As Vai said its 99% down to heat and capacity.

the increase in speed exponentially increase heat and temps so you MUST have smaller platters and lower capacity. 10k's do tend to be louder and as shown there are 7200rpm drives out that are faster in quite a few benchies and almost all "normal" home user situations.

the lower capacity and smaller platters mean hits in performance on long reads and faster rotation means increased performance for multiple small file read. quite frankly you do not need the later in 99.9% of home use situations.

you also tend to find less tested but if you set up a 7200 drive formatted with larger sectors then load speeds are better. a couple very good 7200 drives raid 0'd and with largish sectors are insanely fast and definately the best set up you can use at home.

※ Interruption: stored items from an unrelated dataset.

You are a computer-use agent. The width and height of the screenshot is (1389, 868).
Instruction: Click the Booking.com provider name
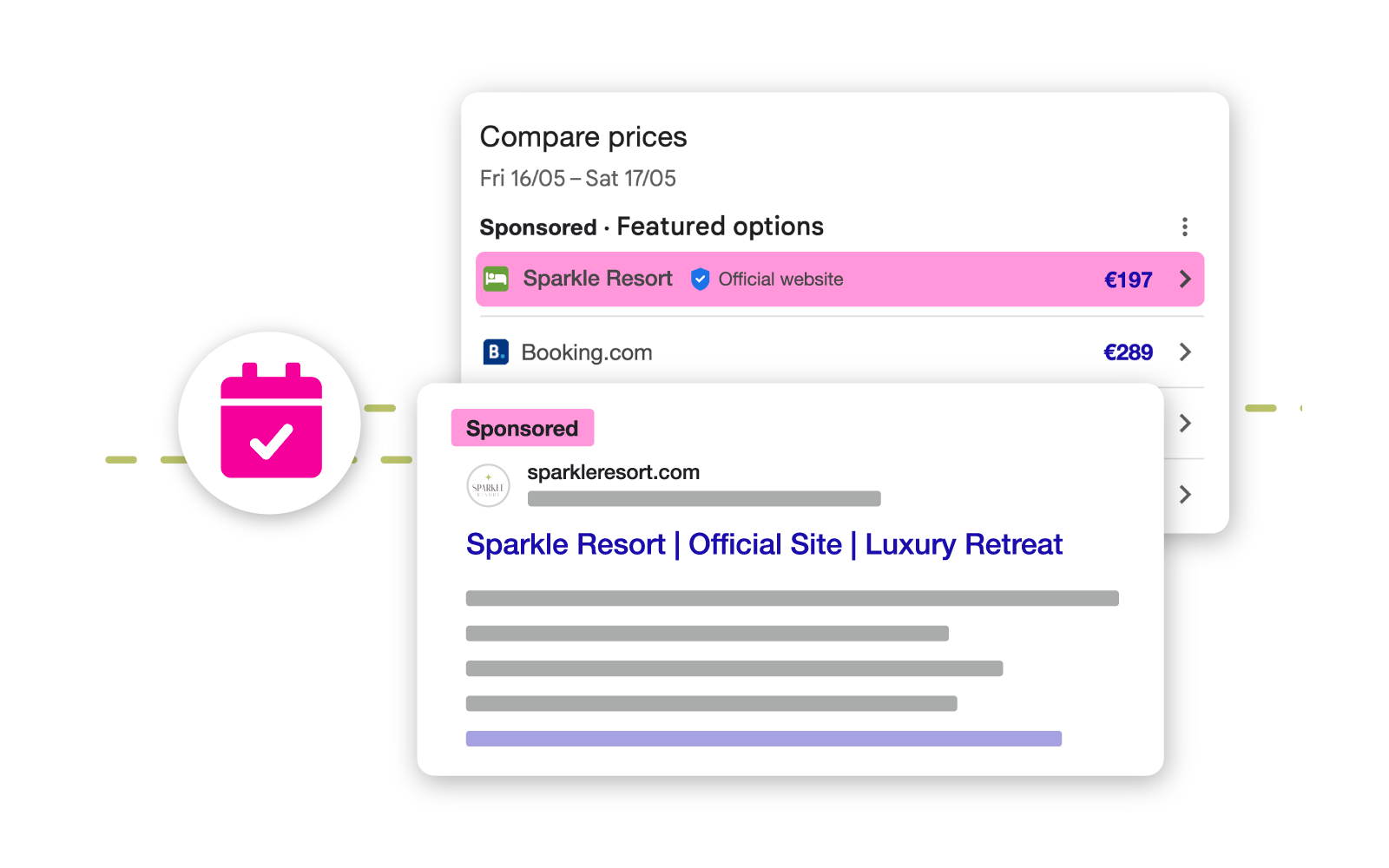pos(587,352)
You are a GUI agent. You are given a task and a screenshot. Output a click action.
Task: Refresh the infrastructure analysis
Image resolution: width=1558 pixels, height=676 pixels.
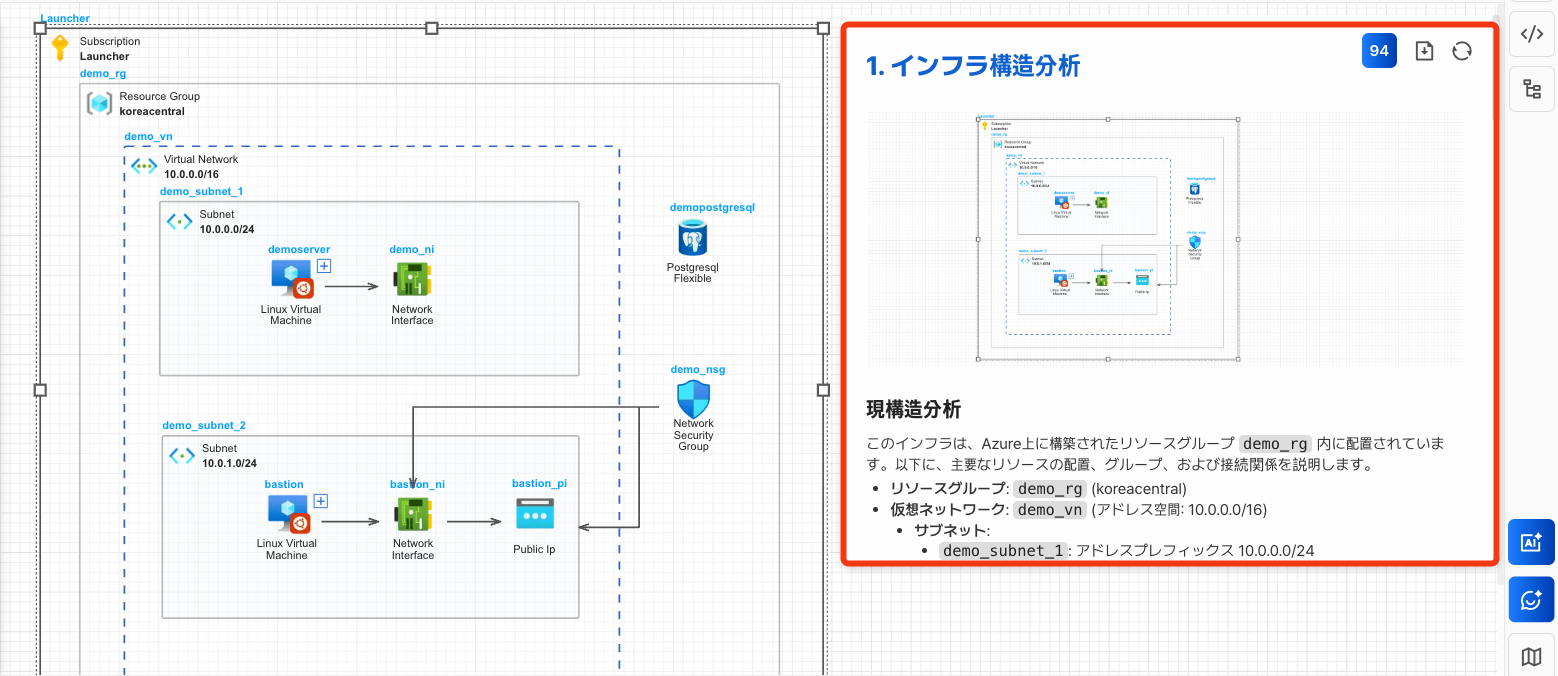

there isn't a single situation where for me the raptors win, for any raptor setup i can get two 7200 drives in raid and increase capacity or if you're a bit wimpy you can raid 5 with more drives, same price, more speed probably still a little higher capacity for the same price. so far i've been using raid 0 for, 5 years probably, with a good 30 odd drives and not one failure. hard drive failures are still pretty few and far between, failure is only really an issue for massively important data, either like basic small work files that should and can be easily backed up, or massive amounts of video data for work and then you should use raid 5/10 anyway and again 7200 raided is faster as higher sustained transfers and needed big capacity.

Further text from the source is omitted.